Thangaleela S,  Sivamaruthi BS,  Kesika P,  Tiyajamorn T,  Bharathi M,  Chaiyasut C. The Bioactivity and Health Benefits of Alpha-Phellandrene. Encyclopedia. Available at: Accessed February 29, 2024.
Thangaleela, Subramanian, Bhagavathi Sundaram Sivamaruthi, Periyanaina Kesika, Tanawat Tiyajamorn, Muruganantham Bharathi, Chaiyavat Chaiyasut. "The Bioactivity and Health Benefits of Alpha-Phellandrene" Encyclopedia, (accessed February 29, 2024).
Thangaleela, S.,  Sivamaruthi, B.S.,  Kesika, P.,  Tiyajamorn, T.,  Bharathi, M., & Chaiyasut, C. (2022, October 19). The Bioactivity and Health Benefits of Alpha-Phellandrene. In Encyclopedia.
Thangaleela, Subramanian, et al. "The Bioactivity and Health Benefits of Alpha-Phellandrene." Encyclopedia. Web. 19 October, 2022.
The Bioactivity and Health Benefits of Alpha-Phellandrene

Aromatic essential oils play a significant role in pharmaceuticals, food additives, cosmetics, and perfumery.

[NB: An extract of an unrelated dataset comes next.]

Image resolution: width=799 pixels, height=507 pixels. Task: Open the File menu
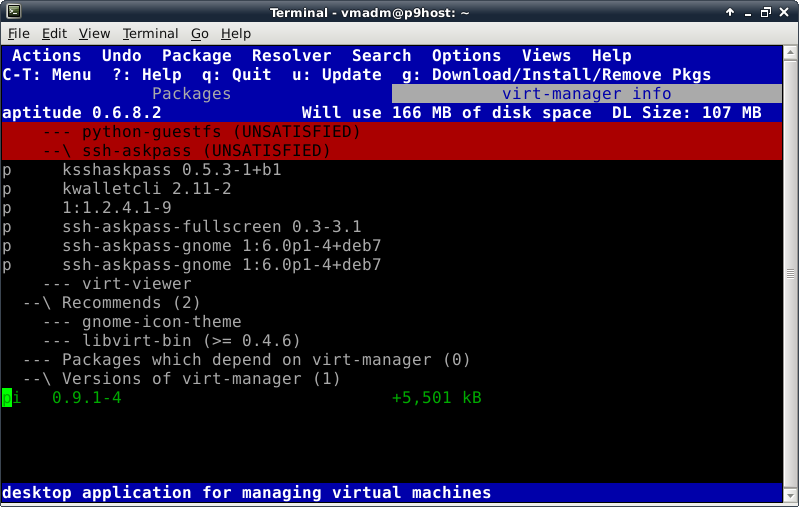pos(19,33)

Essential oils mostly comprise aliphatic hydrocarbons, monoterpenoids, sesquiterpenoids and diterpenes. Plant extracts comprise a complex mixture of terpenes, terpenoids, aliphatic and phenol-derived aromatic components. Terpenes are a significant class of hydrocarbons with numerous health benefits. Monoterpenes are the most important constituents of essential oils. α-phellandrene (α-PHE) is a cyclic monoterpene with two double bonds in a heterocyclic ring (endocyclic).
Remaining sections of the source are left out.